Simple activity: Draw an instrument panel for your bedroom as if it were a spaceship. Maybe ‍add some gauges to count the number of:

  • steps on your spacewalk to the bathroom to prepare for bed

  • lights in the spaceship room

  • windows and to determine if they are open or closed

How many gauges can you make? The sky’s the limit!

Language, Story, and Spot-the-Next-Adventure

  • When they go to bed, who do you think will go on the next adventure? Where might they go?

  • Do you remember any make-believe names in the book? The squink, bink, wiggles and the danicus aquaticus? Do you want to create a make-believe name? If so, what for?

Social-Emotional Themes

  • ‍Point to pajamas, tooth brushing, tidying the room: What do you do to prepare for bed like the character?

  • ‍Identify helpers and the problem: Who helped when things went wrong? How did they help?

  • Leaving things better than we find them: Did they tidy up anything in the story and leave things better than they found them? What could we do in our neighborhoods, schools, and homes to help like the characters in the book?

Arts & Culture

  • Are there paintings in this book? What are they paintings of? Are the lines sharp or soft?

  • Draw your own space picture like one in the book or your very own.

  • The wiggles look like midcentury art designed after Sputnik I, the world’s first man-made satellite.

Across the Let’s Go Adventure Books Series‍

Observation and Comparison of Books in the Series

  • ‍Pet changes: There is a cat in Up to the Moon. Do you know what kind of pets are in the other Let’s Go Adventure Books?

  • ‍Room changes: What’s different between this bedroom and the bedroom in the other books? Posters? Toy chest? Bookcase?

  • ‍Moon phases: In Up to the Moon, the moon in the bedroom window is full, in the other books it is not. What is different about the moon in the books?

  • Room mobiles:  How is the mobile above the bed for this adventure different than the other books? What creatures and objects do you see are different?

  • Flags: When they reach their destination on the moon, there is a flag on a spoon. Can you see the difference between this flag and the flags in the other books ‍when they reach their destination?

Counting and Early Math

  • Do you think there are more stars in Up to the Moon than there are fish in Into the Ocean?

Science / How-It-Works

  • What help do the characters need with breathing when they are on moon and in the ocean?

Language, Story, and Spot-the-Next-Adventure

  • ‍How do you know at the end of the stories, when they are in bed, that there might be another adventure?

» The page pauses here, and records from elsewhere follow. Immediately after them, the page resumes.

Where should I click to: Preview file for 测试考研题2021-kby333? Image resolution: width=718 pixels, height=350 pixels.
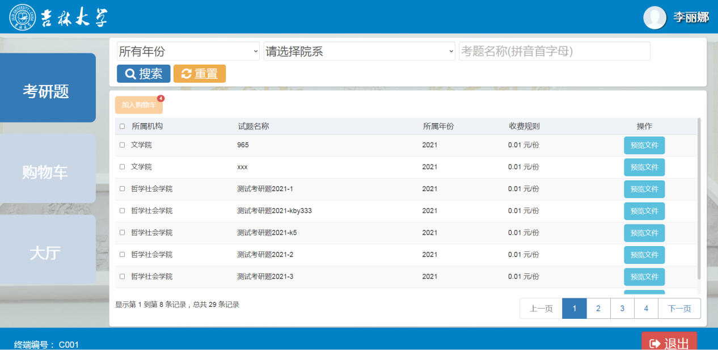[644, 211]
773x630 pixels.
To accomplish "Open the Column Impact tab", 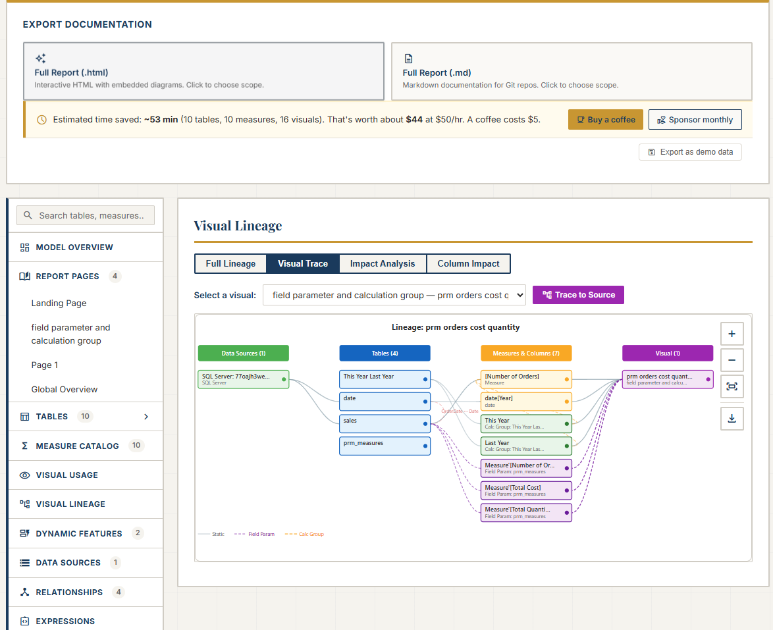I will [468, 263].

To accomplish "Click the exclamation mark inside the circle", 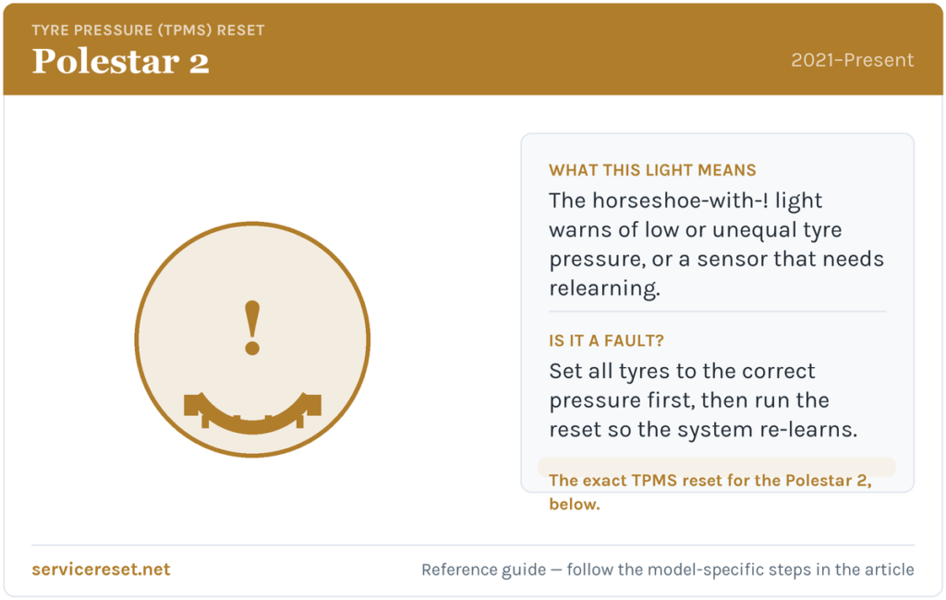I will click(x=252, y=328).
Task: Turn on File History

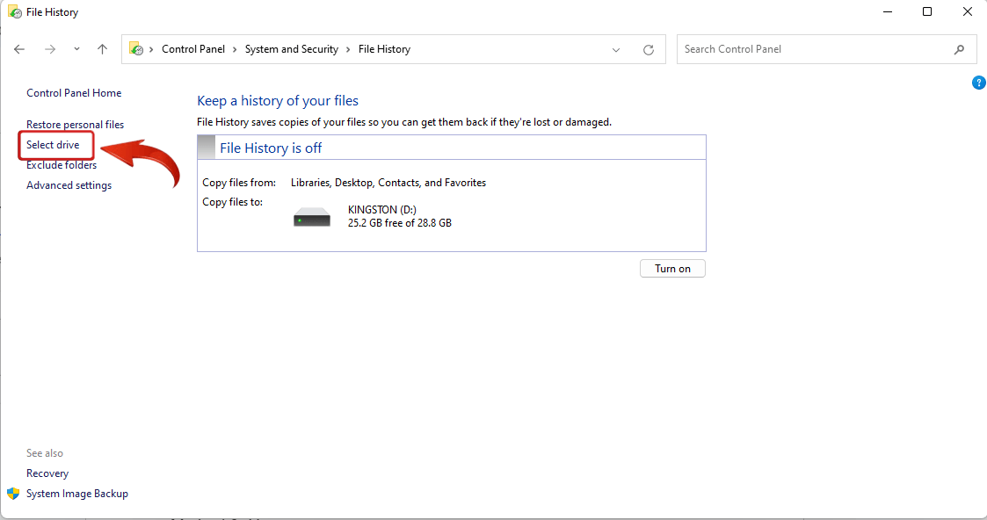Action: 672,268
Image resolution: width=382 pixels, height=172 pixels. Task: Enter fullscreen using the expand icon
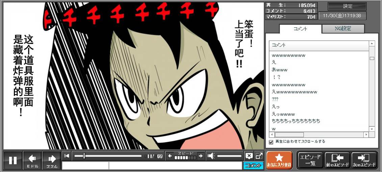pyautogui.click(x=259, y=156)
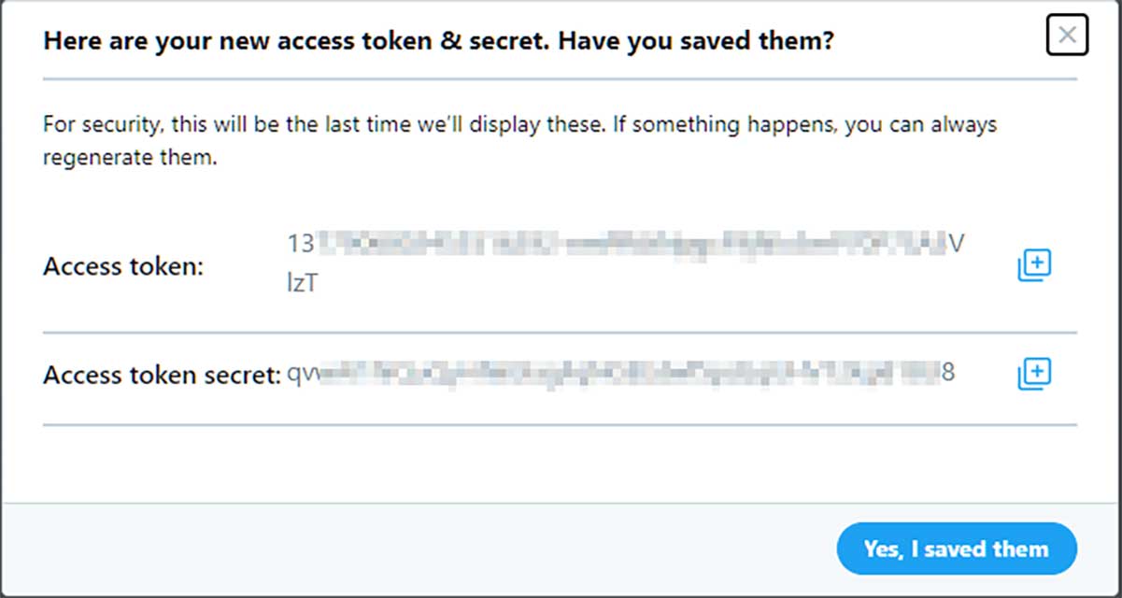This screenshot has height=598, width=1122.
Task: Click the trailing "8" of the token secret
Action: (x=947, y=374)
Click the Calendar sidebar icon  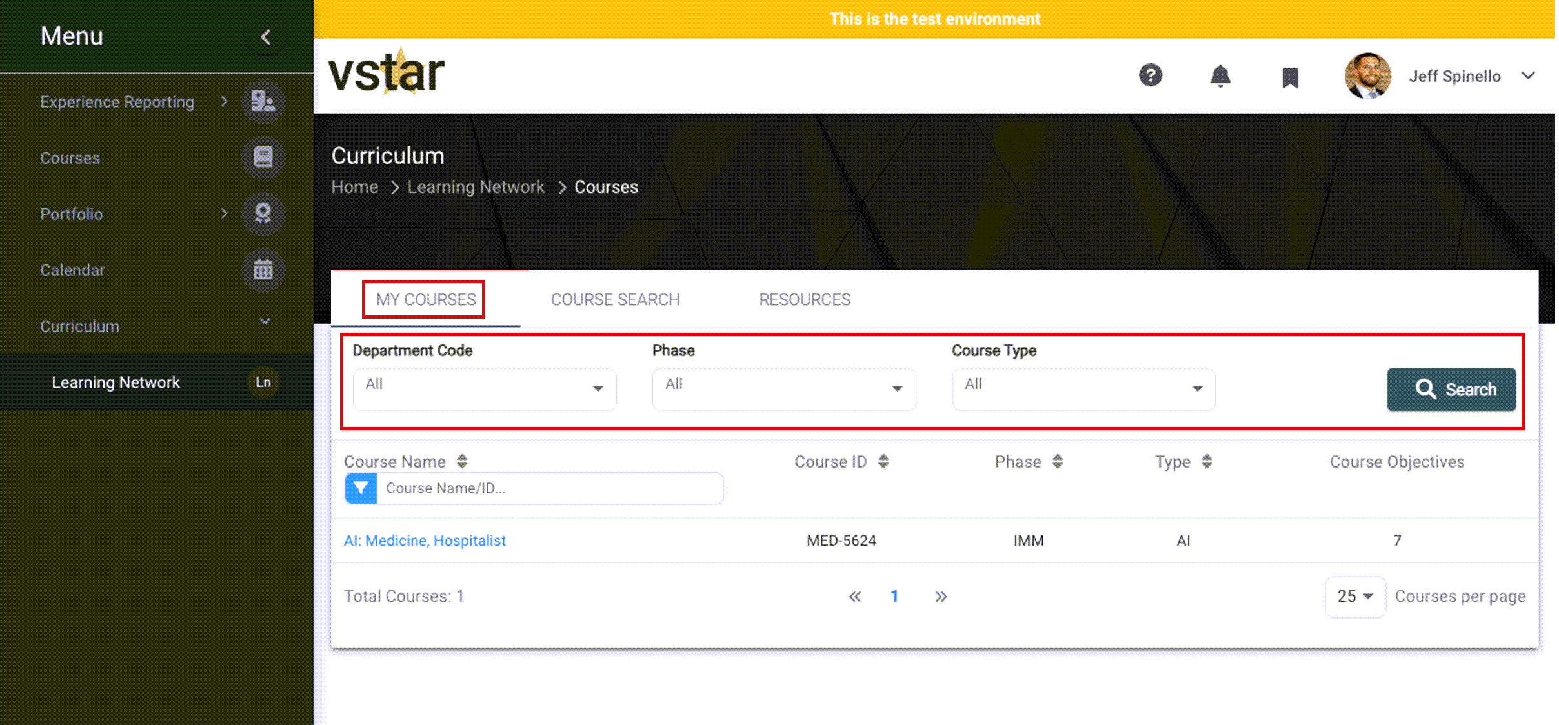(263, 270)
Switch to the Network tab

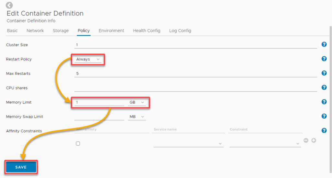tap(35, 31)
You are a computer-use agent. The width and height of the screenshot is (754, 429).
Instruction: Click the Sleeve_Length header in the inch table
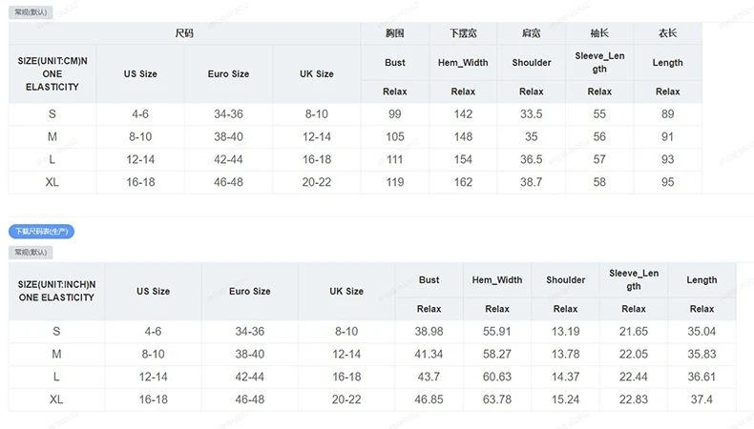(x=634, y=279)
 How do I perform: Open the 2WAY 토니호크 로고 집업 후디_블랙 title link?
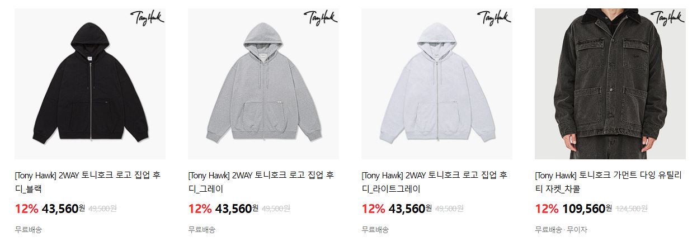[88, 182]

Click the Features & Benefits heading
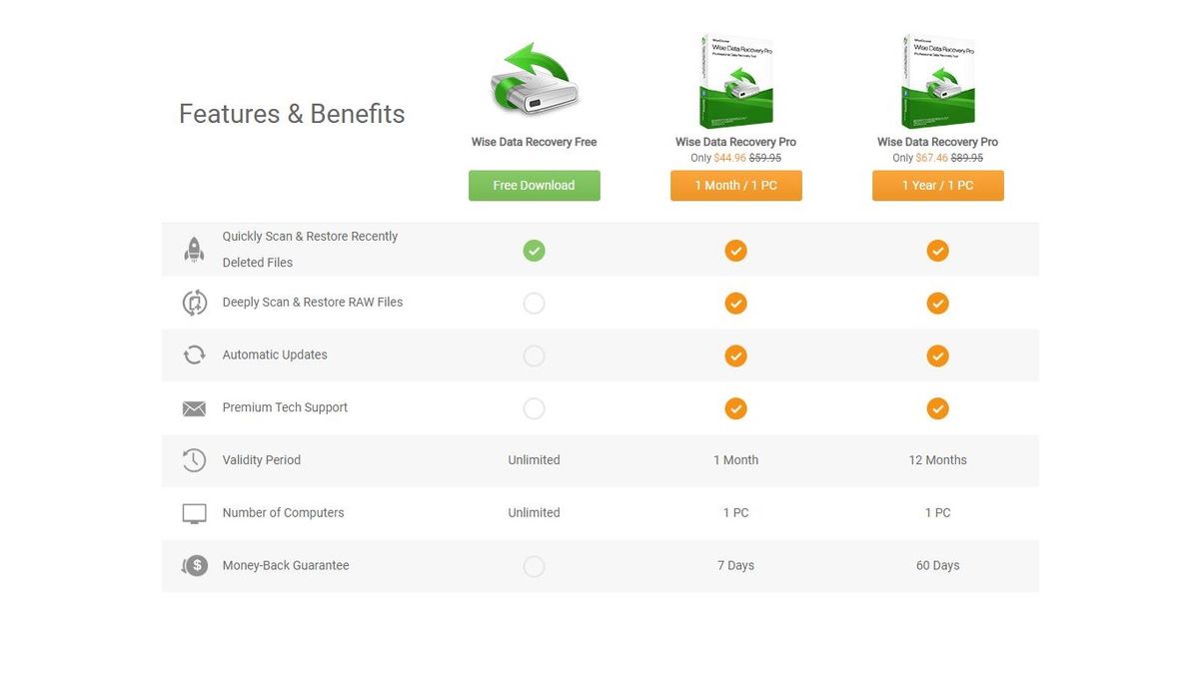coord(291,114)
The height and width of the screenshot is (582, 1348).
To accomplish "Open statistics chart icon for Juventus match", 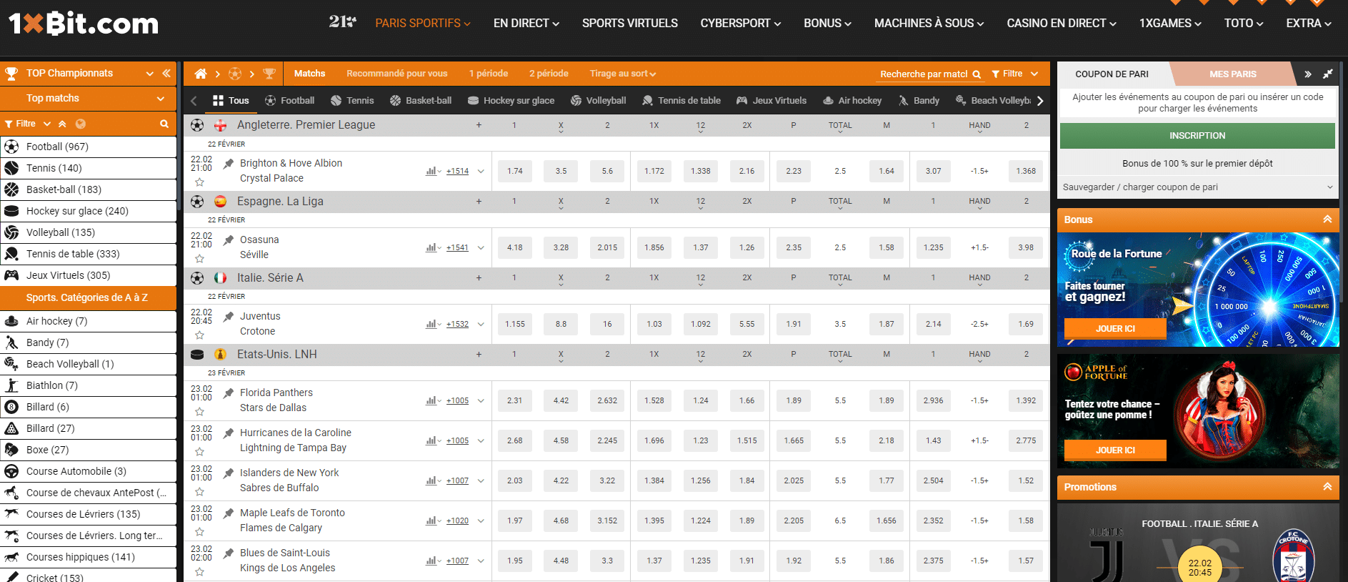I will [431, 324].
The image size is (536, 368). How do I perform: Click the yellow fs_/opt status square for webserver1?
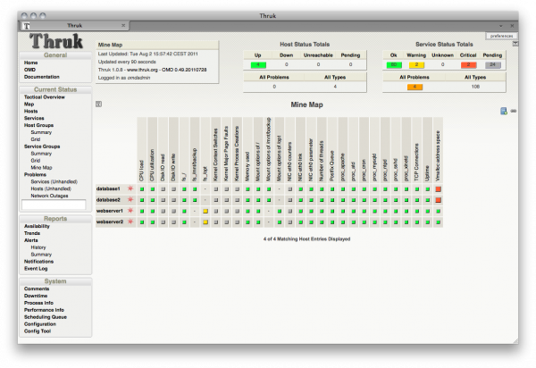pyautogui.click(x=205, y=210)
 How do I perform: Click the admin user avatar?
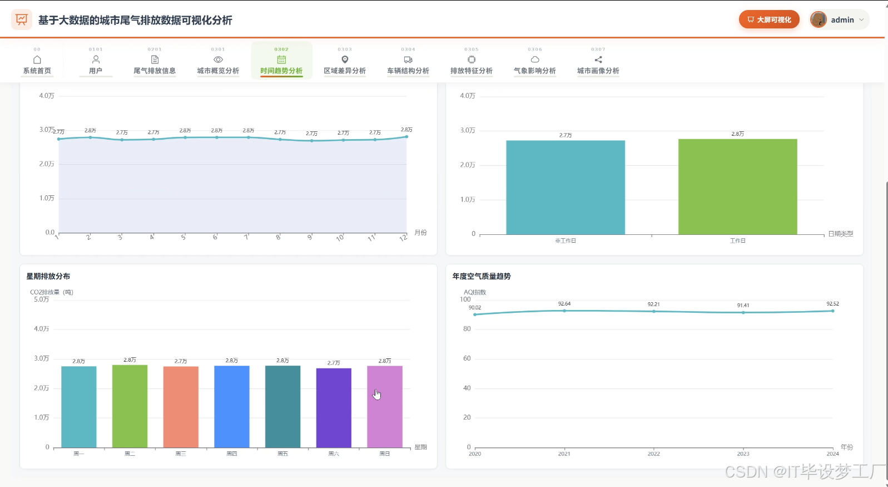point(818,19)
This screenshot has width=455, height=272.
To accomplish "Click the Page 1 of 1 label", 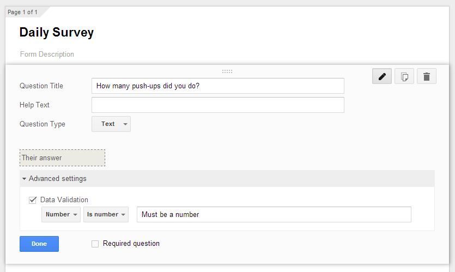I will click(x=23, y=12).
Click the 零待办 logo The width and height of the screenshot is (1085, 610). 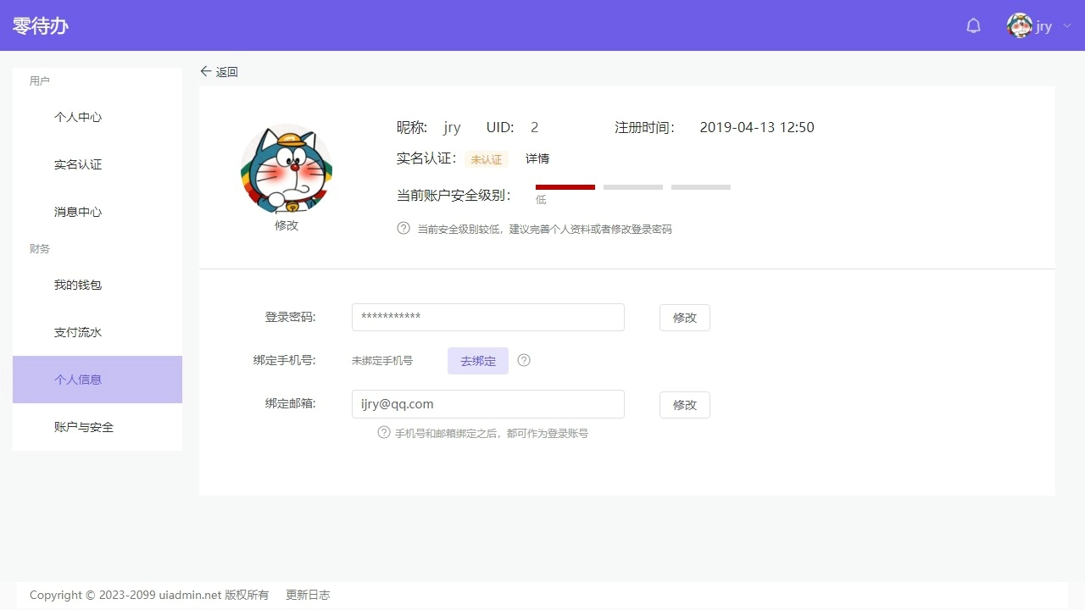tap(41, 25)
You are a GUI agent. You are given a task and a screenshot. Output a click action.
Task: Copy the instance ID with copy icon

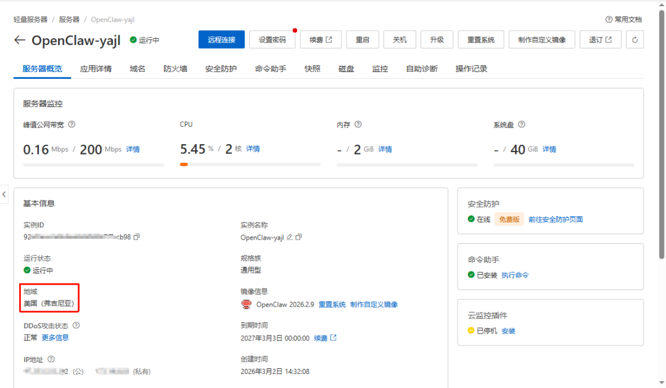click(x=136, y=237)
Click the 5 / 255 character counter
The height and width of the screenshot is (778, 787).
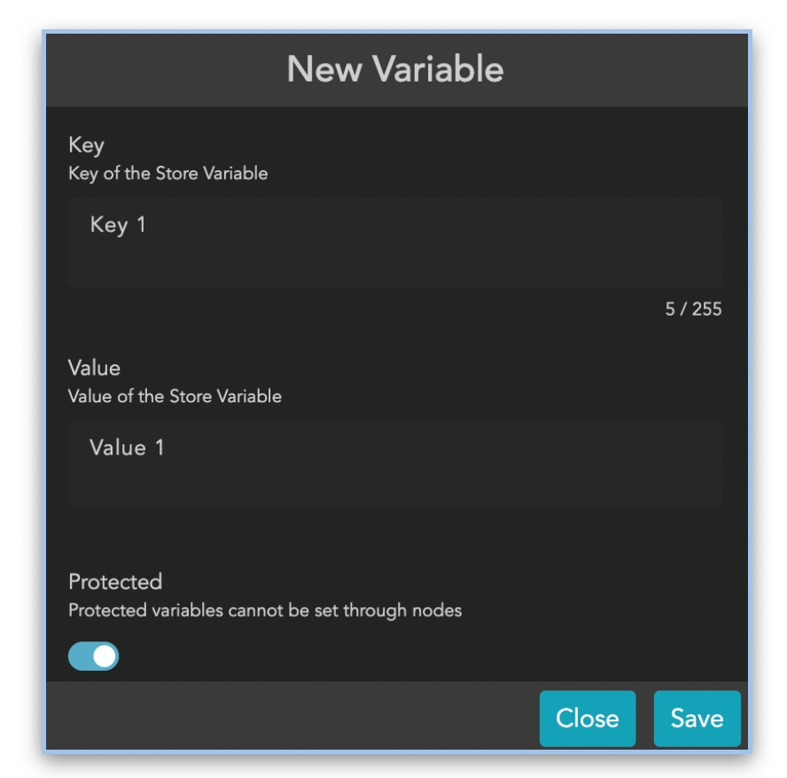coord(693,309)
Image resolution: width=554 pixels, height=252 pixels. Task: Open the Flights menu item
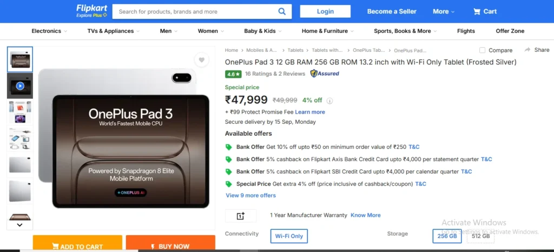point(466,31)
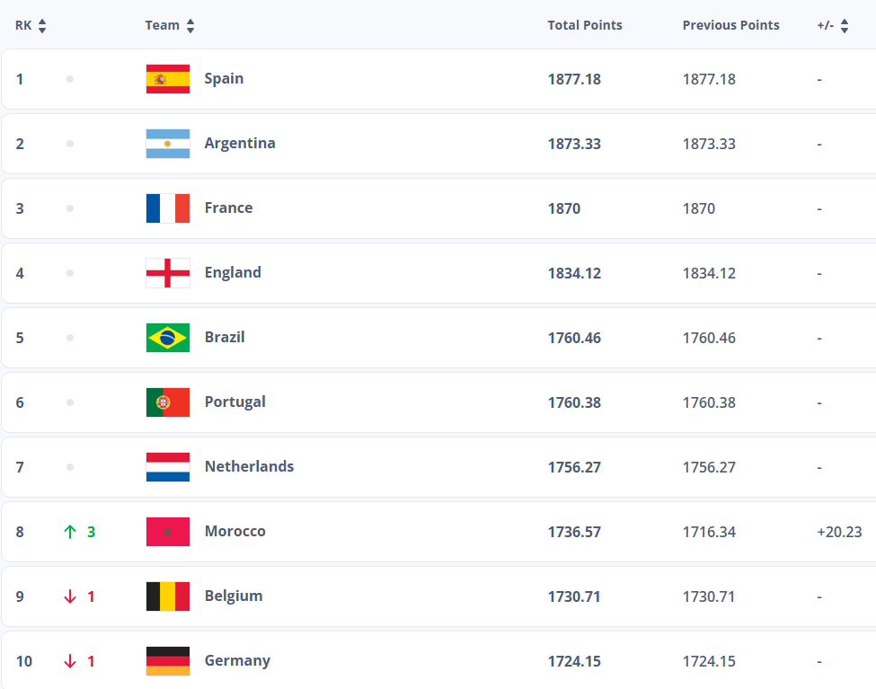The image size is (876, 689).
Task: Sort by Team column arrows
Action: 190,26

  • Remember some of the make-believe names in the books (squink, bink, danicus aquaticus, zoomfloomery). Can you make up a name for a spaceship or boat using your imagination? 

Social-Emotional Themes

  • ‍Leaving things better than we find them: Did they tidy up anything in the story and leave things better than they found them? What could we do in our neighborhoods, schools, and homes to help, like the characters in the book helped?

  • ‍There are many helpers in the books like the bink and wiggles as well as the whale and haberdasher. How did the characters help when they saw trouble on their way back home?

Arts & Culture

  • Each book has artwork in the home in the hallway by the door and near the mirror. There is an anemone impressionist artist in the ocean book. What kind of art do you see in your house, in your library, or in your school. Do you have a favorite painting there or in these books? Pick ‍an adventure page in any book and draw what you see.